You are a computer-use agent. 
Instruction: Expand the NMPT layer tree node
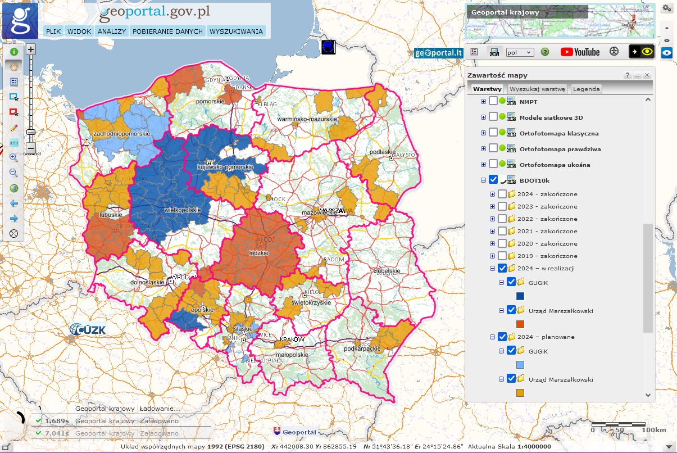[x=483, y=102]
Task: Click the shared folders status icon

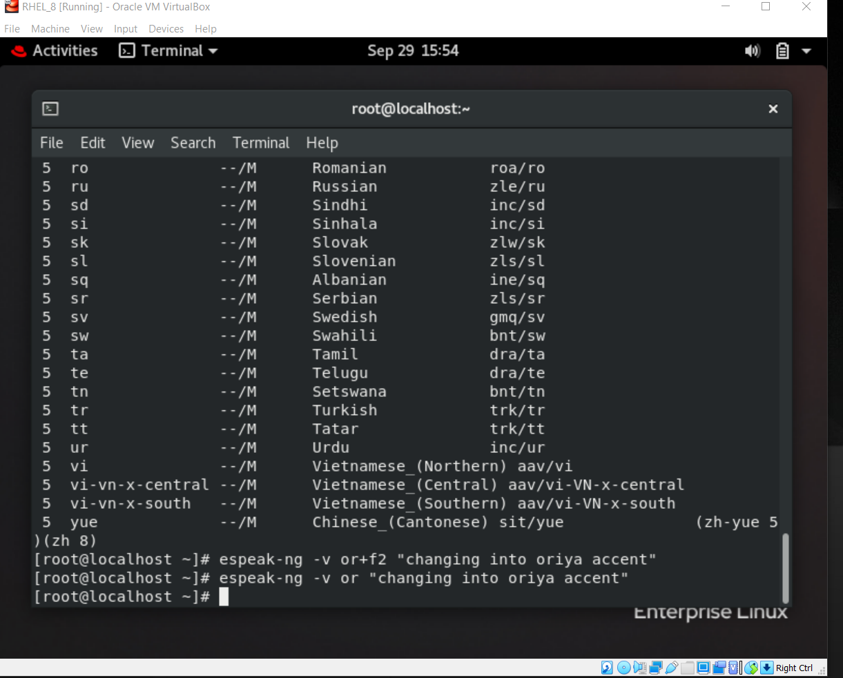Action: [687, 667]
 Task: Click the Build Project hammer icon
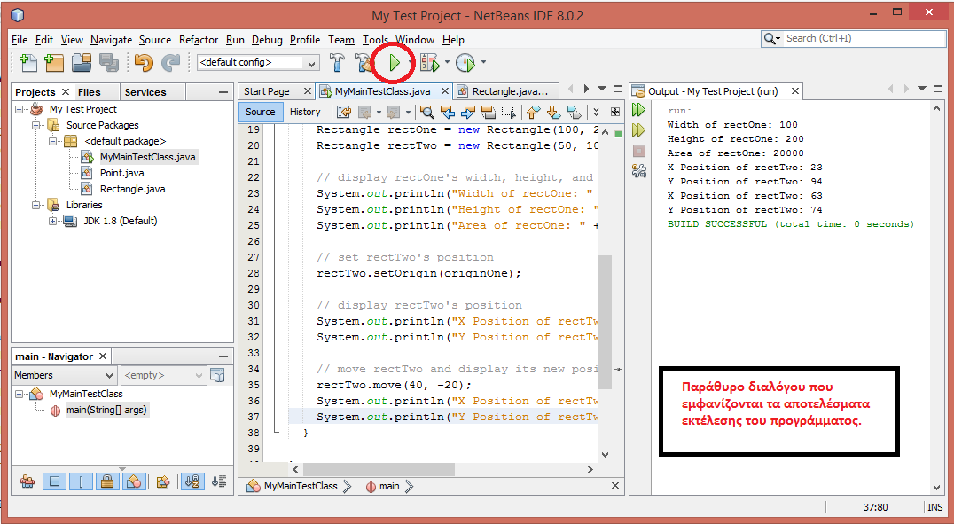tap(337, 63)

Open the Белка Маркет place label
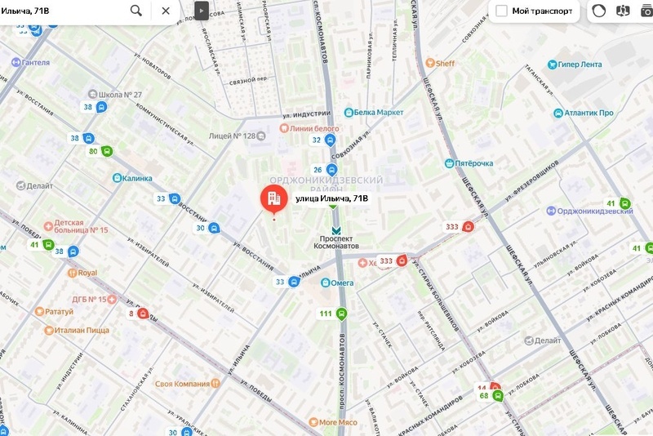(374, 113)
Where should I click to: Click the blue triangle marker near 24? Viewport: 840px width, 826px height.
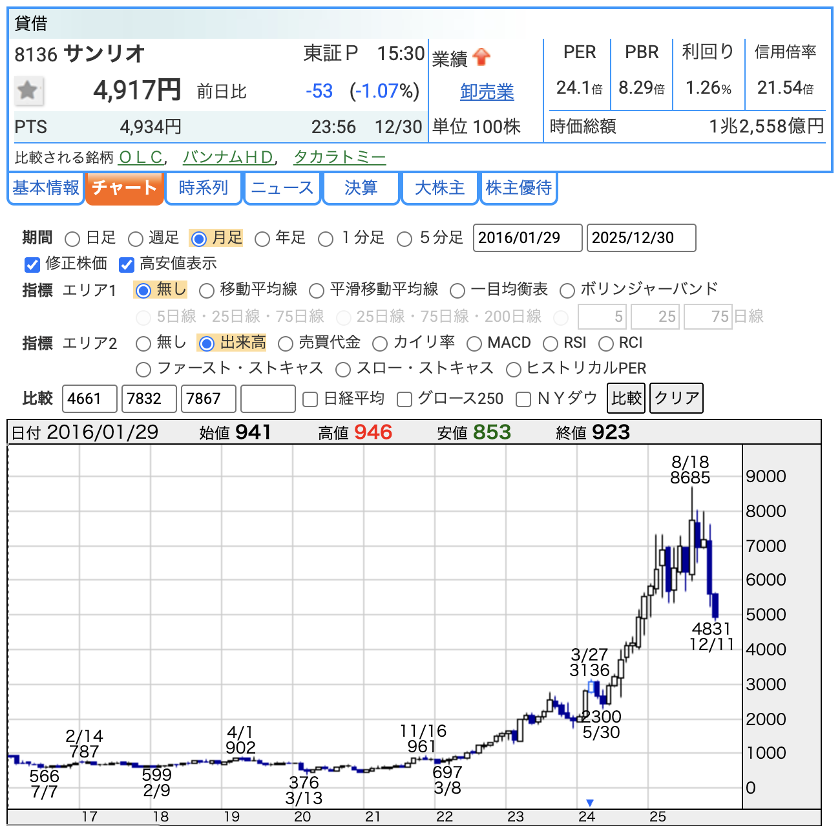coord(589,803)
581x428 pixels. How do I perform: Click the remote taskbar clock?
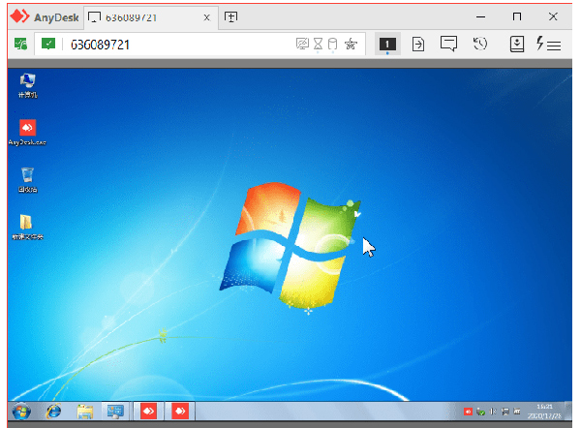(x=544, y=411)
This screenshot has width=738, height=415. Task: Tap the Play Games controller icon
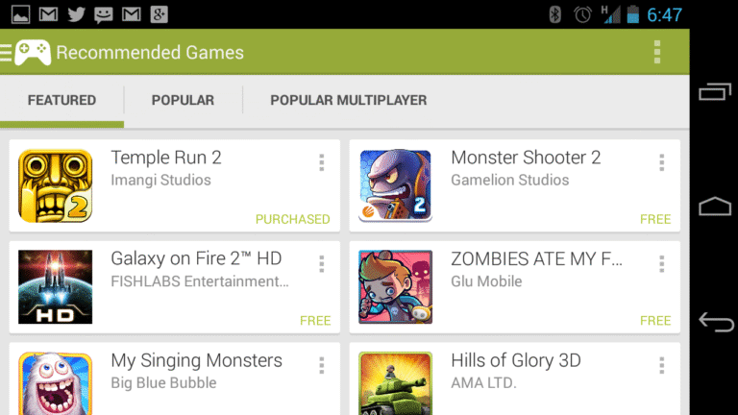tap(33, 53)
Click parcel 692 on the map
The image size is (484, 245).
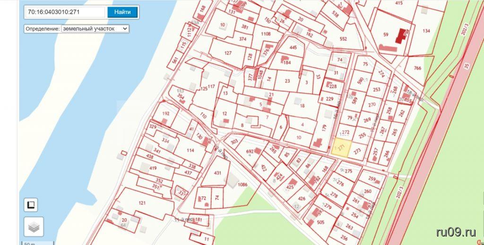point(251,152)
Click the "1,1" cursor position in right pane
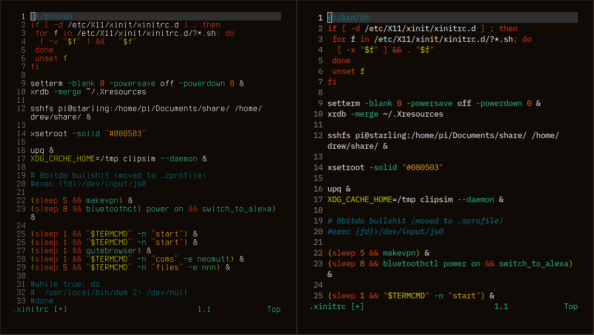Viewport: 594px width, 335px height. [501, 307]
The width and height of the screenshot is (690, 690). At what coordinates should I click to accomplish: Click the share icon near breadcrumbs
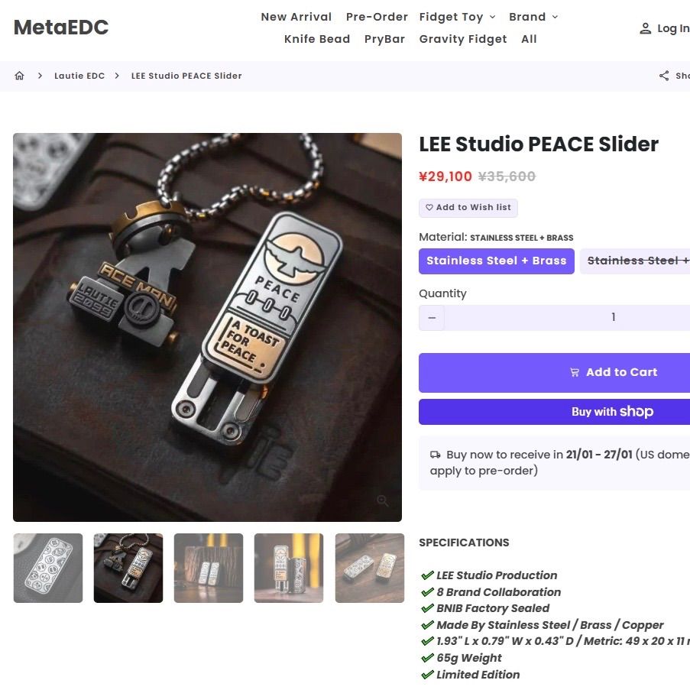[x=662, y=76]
++++++++++++++++++++
### Exercise instructions
Write out the part of the listing that opens with the line containing "in right pane" and runs through the end of the listing, requests included. Multiply every number in the answers, both the coordinates and the screen sizes, by 2.35 and round to whole numbers, with halves rounded up; leave out the pictures.

### The response
Click the "1,1" cursor position in right pane
Viewport: 1396px width, 787px height. [1177, 721]
The width and height of the screenshot is (690, 690). At what coordinates should I click to accomplish: Click the share icon near breadcrumbs
[x=1556, y=179]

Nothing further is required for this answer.